**Work required:** One number alone answers this: the count of lines below in which the word "agent" is found.

^^^^^^^^

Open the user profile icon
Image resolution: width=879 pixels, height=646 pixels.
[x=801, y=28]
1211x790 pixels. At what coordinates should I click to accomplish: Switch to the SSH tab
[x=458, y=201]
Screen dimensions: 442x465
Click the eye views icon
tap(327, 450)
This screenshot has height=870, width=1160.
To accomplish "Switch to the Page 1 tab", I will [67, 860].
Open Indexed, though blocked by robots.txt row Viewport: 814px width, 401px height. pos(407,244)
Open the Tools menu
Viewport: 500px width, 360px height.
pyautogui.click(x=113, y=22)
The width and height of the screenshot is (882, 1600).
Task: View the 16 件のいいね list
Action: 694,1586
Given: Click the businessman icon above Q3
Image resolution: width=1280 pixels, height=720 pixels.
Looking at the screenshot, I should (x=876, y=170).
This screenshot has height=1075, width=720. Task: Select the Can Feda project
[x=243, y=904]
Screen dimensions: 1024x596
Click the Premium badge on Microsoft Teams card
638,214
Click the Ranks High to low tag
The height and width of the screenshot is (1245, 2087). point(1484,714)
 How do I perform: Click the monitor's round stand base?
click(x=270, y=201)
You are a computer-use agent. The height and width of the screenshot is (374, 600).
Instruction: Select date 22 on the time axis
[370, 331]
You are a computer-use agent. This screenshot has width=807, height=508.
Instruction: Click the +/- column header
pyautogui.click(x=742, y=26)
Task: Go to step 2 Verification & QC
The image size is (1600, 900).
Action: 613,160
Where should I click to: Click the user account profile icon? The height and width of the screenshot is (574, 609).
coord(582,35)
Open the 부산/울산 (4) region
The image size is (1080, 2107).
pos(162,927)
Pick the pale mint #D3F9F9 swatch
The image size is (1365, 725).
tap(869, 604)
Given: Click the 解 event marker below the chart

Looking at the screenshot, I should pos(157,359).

^^^^^^^^

**Output for this exercise:** 2